#### EXERCISE REQUIREMENTS
Every line of the listing below from the one with "Where should I click to: Click" up to and including the one with "This screenshot has width=565, height=424." should be retyped exactly, and nothing else; pictures are not part of the copy.
======
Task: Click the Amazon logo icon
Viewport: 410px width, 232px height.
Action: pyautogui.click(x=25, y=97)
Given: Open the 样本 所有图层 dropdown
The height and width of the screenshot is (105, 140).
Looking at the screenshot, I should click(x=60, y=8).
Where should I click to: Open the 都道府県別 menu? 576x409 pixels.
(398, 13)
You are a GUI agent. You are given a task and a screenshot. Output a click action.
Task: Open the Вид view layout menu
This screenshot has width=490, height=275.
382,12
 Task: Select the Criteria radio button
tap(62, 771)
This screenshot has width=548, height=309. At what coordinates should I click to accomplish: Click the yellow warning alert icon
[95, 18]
======
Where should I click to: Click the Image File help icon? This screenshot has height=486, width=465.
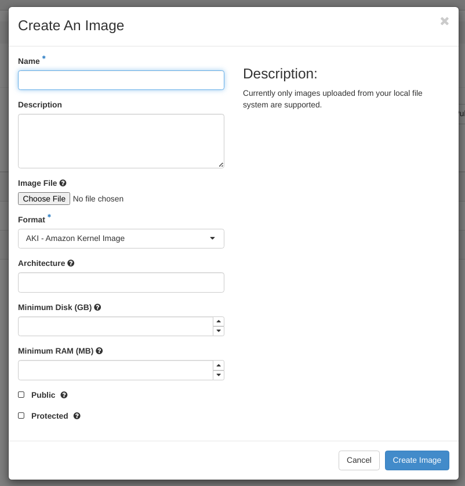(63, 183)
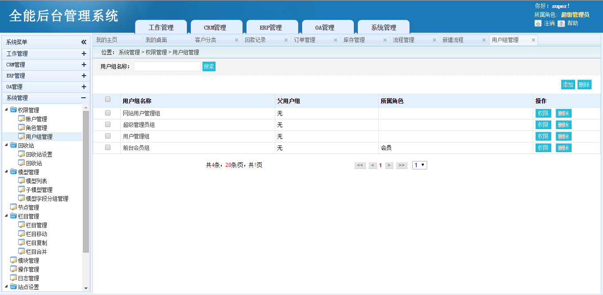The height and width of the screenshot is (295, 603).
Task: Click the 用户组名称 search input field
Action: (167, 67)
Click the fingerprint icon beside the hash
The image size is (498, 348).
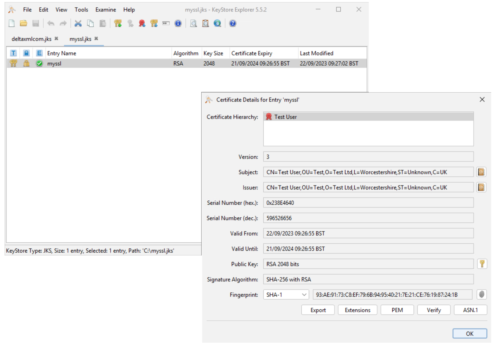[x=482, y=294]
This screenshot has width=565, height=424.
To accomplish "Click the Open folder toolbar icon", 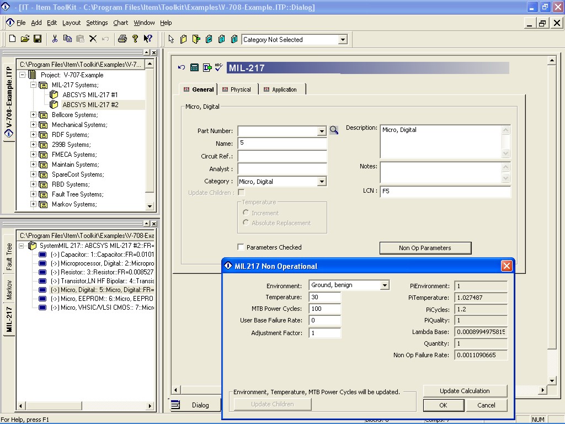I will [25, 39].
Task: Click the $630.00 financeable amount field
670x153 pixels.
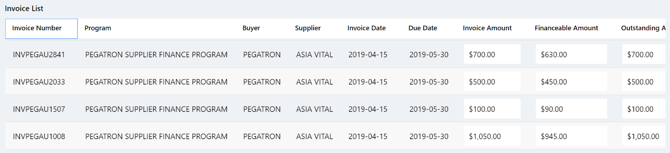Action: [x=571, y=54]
======
#### OUTPUT BELOW
Where should I click to: Click the Image File help icon? This screenshot has height=486, width=465.
(63, 183)
The height and width of the screenshot is (295, 603).
Task: Click the 用户组名称 search input field
Action: (167, 67)
Click the fingerprint icon beside the hash
The image size is (498, 348).
[x=482, y=294]
This screenshot has width=565, height=424.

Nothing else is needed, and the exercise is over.